REEVES: Two men trying to help. The first points up the road; the second points down it.

Unidentified Man #2: (Foreign language spoken)

REEVES: We've already found the Grand Trunk Road, but we can't find its beginning. Our map shows the road sprouting into life near the Hooghly, the mighty river that carves through Kolkata. The Hooghly is a distributary of the Ganges.

(Soundbite of car horns)

REEVES: We drove across it a moment ago, and saw Hindu pilgrims tossing bright-orange marigolds into its gray and grubby waters. The river's seen as sacred. No one seems to care about the road. Again, we stop for directions.

Unidentified Man #3: (Foreign language spoken)

REEVES: No one knows exactly when people started traveling across the plains that sweep from the Bay of Bengal to the Hindu Kush. For thousands of years, they beat a path back and forth along a route that included part of what's now Bangladesh.

This was turned into a proper road in the 16th century by Sher Shah Suri, the last Afghan to rule North India. Then the British came along. In 1690, they founded Kolkata, their capital for most of their rule. A hundred and fifty years later, it dawned on them they needed a decent road across their Indian empire to keep their enemies at bay, and for trade and communications. So they paved the Grand Trunk Road and hooked it up with this city.

The tree that I'm looking at standing here, can you ask him again?

Unidentified Man #4: (Foreign language spoken)

Unidentified Man: #5: (Foreign language spoken)

Unidentified Man #4: (Foreign language spoken)

REEVES: We have a breakthrough.
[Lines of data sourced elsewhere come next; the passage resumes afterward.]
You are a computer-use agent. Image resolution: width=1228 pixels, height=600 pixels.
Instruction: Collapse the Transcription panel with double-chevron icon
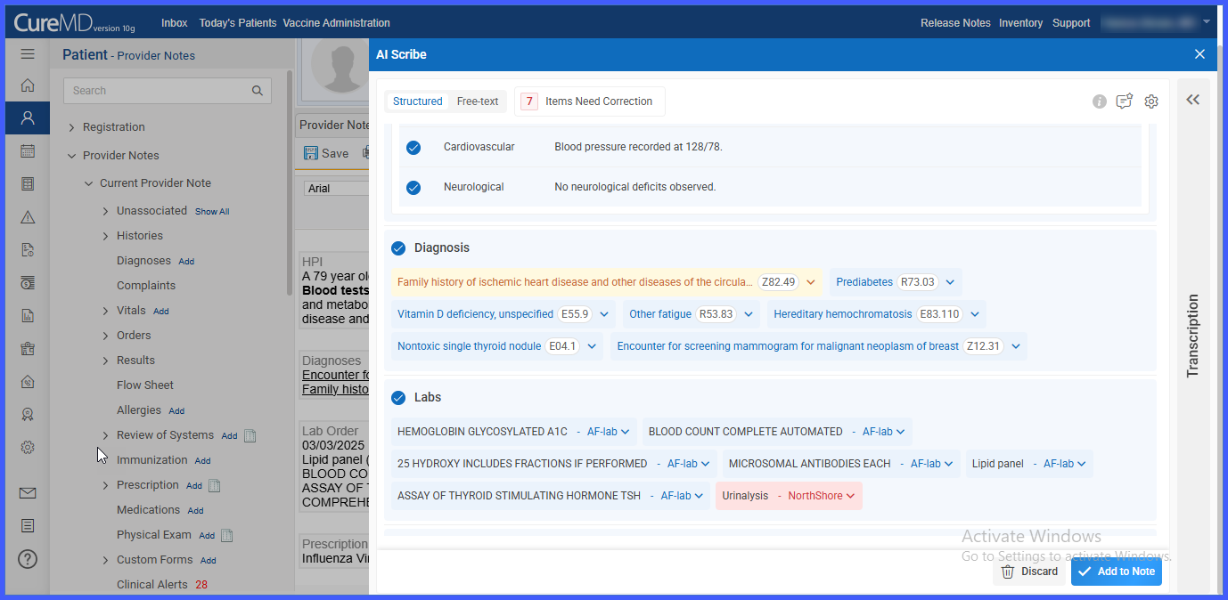pos(1193,100)
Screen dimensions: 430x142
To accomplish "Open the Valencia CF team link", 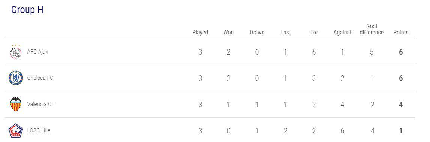I will point(40,104).
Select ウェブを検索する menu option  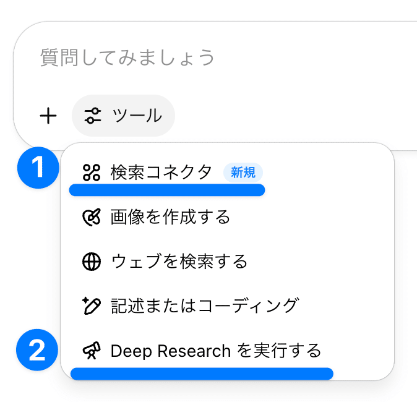pos(179,262)
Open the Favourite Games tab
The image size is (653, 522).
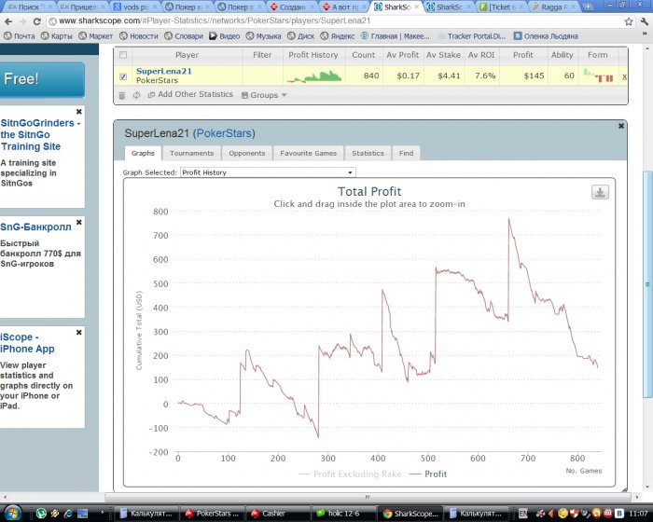click(308, 153)
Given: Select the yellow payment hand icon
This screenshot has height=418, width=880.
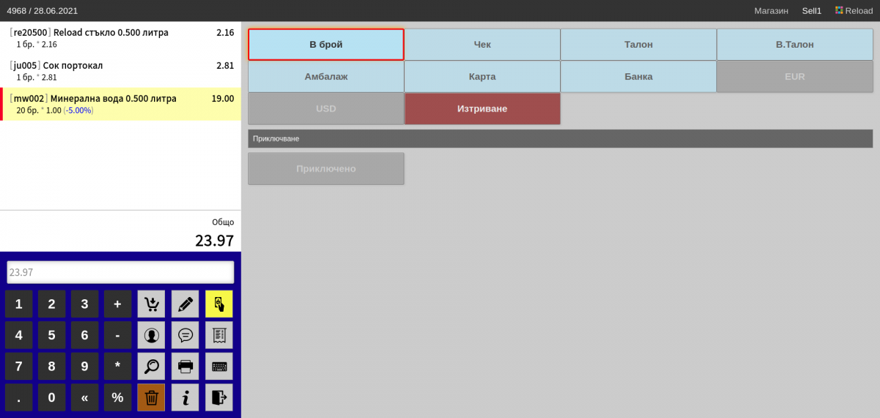Looking at the screenshot, I should pyautogui.click(x=219, y=304).
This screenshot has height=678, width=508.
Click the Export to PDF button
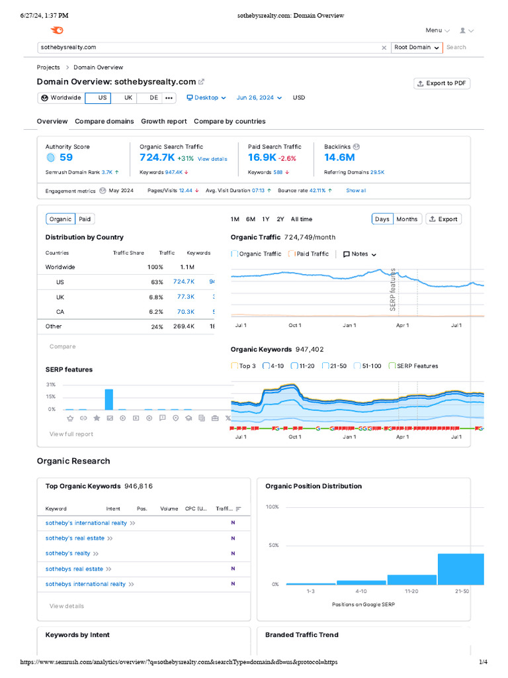pyautogui.click(x=442, y=83)
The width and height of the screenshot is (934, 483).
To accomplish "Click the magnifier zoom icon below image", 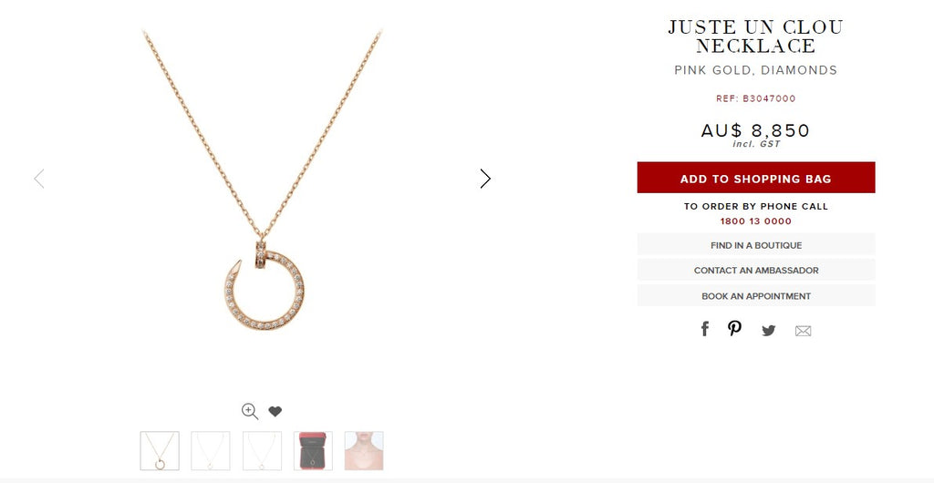I will pos(250,411).
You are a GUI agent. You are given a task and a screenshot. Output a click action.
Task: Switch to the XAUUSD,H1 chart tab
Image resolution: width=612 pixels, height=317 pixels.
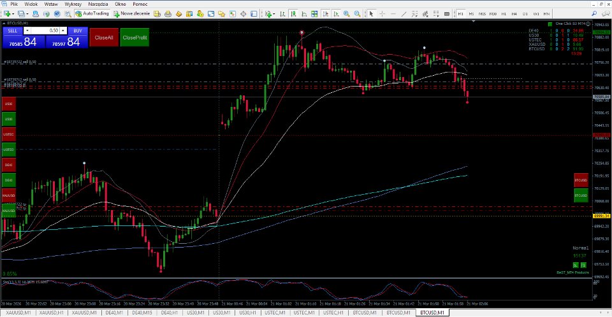pos(51,313)
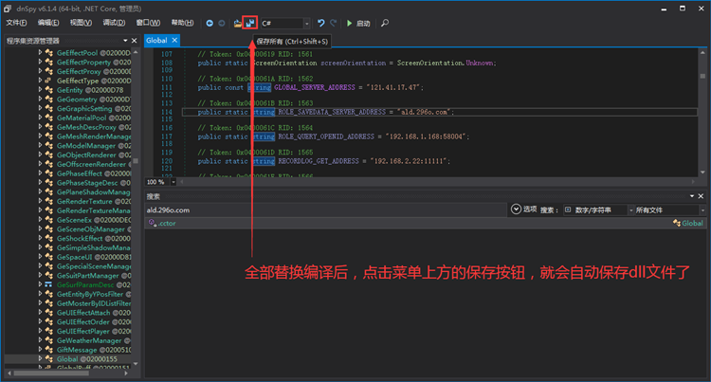The height and width of the screenshot is (382, 711).
Task: Click the navigate back arrow icon
Action: pyautogui.click(x=209, y=22)
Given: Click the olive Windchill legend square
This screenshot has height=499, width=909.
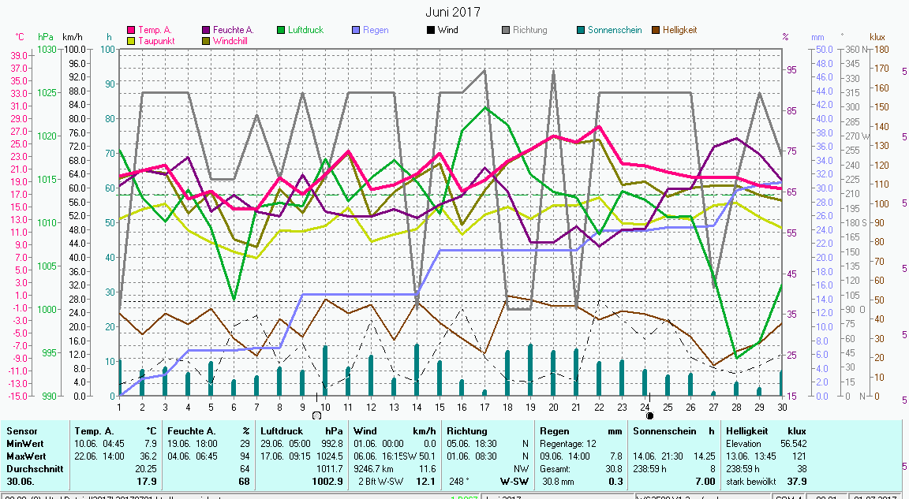Looking at the screenshot, I should 206,41.
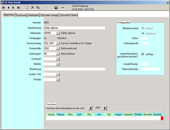The width and height of the screenshot is (170, 130).
Task: Click the Bezeichnung text field
Action: coord(74,28)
Some truck drivers tell us this is the start of the Grand Trunk Road. We're not convinced.

Unidentified Man #5: (Foreign language spoken)

REEVES: Yet there's a consensus among the crowd around us. In this joyously augmentative city, that's rare. We gaze up the road - now that we've found what we think is its beginning - and wonder what traveling it will be like.

Professor ABHIRUP SARKAR: You know, there are some parts of the road which are really old - really, really old.

REEVES: Kolkata prides itself on people like professor Abhirup Sarkar. It sees itself as a city of intellectuals.

(Soundbite of car horns)

REEVES: Sarkar's traveled the first stretch of the Grand Trunk Road many times.

Professor SARKAR: Well, first of all, I think there are too many people. Some are, you know, traveling on rickshaws, for example. A rickshaw is, you know - I think the maximum observed speed would be like, 4 kilometers per hour. And trucks - lots and lots of them.

REEVES: We're embarking on this journey for a reason. More than one in six of the planet's population lives in South Asia. Roughly half are under the age of 25. Our mission is to talk to this new generation about the challenges and issues they face. Before setting off, we make a detour to meet some young people here.

Ms. AHONA BATTACHARRYYA: This college is the most politically vibrant college of Bengal, I would say - of India.

Ms. TIYASHA SENGUPTA: This college has a lot of issues, 200-year history, all the famous political movements: Pre-independence, post-independence have originated from this base that you're sitting on.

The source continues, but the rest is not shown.